After some brief explanations, you're led into a large room with a long table, and a dead hearth. Garwin leaves to wake the reeve, while you busy yourself with lighting the fire. The rest take their positions at various places in the room. Odneyn sits at the other end of the table, the lady-in-white at his right, her attendant standing behind. Thom, the mousy man, leans against the wall opposite the door, while the bald Maxis warms his hands by the fire. The Suthermann merely paces the room, muttering to himself in Ylfesh.

The reeve enters, smiles at Odneyn and gestures for him to remain seated. Then he sees you and his smile fades. "What're you doing here?" he asks, as if he'd recently learned you'd contracted leprosy.

Odneyn speaks before you can respond. "We met on the road.
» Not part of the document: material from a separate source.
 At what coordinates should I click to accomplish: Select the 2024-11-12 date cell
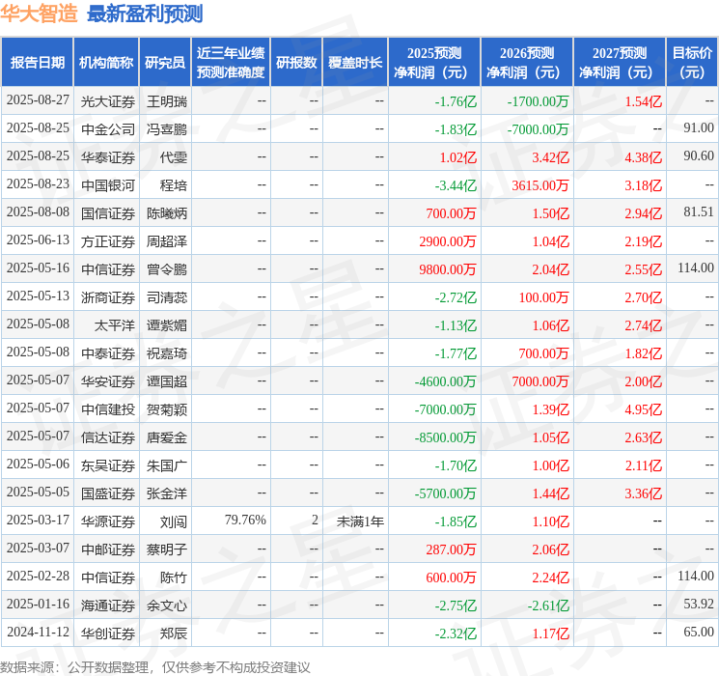tap(38, 632)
He was kind enough to guide us here and introduce us."

The reeve scoffs. "Whatever his intentions I can assure you that kindness was not among them." He turns, looking directly at you. "I could tell you tales about his father. Always looking for an angle or some opportunity to cheat an honest man. An idler and a deadbeat. The apple doesn't fall far from the tree, I always say. Here for a handout, then, are you? It's not enough I should house your miserable family." He turns back to Odneyn, whose white teeth are finally hidden behind his lips. "You shouldn't have told him our business. Now he's got the scent of money--"

"Oi," says Thom, "It's been a long road. If you're going to prattle, I'd rather it be over a hot meal."

You see Maxis return his hands from the fire to stifle a laugh. The lady-in-white touches her lips. The Suthermann's hand flashes to the handle of the long knife on his belt. But the reeve merely stares at Thom, his mouth slightly agape. No one, with exception of his second wife, has ever spoken to him in such a manner. "Oi?" he says, glancing bewilderedly between Thom and Odneyn.

->
>>
>>6167815
Odneyn clears his throat. "Maybe it would be best if we got down to business." He glances at Thom, gives him a look you've seen your mother give you a thousand times, something to effect of "sit still and stop making a scene." Thom just shrugs.

"What about him?" the reeve asks, pointing at you. "Now that you've involved him--"

"They haven't told me anything," you say. "And I was just about to leave."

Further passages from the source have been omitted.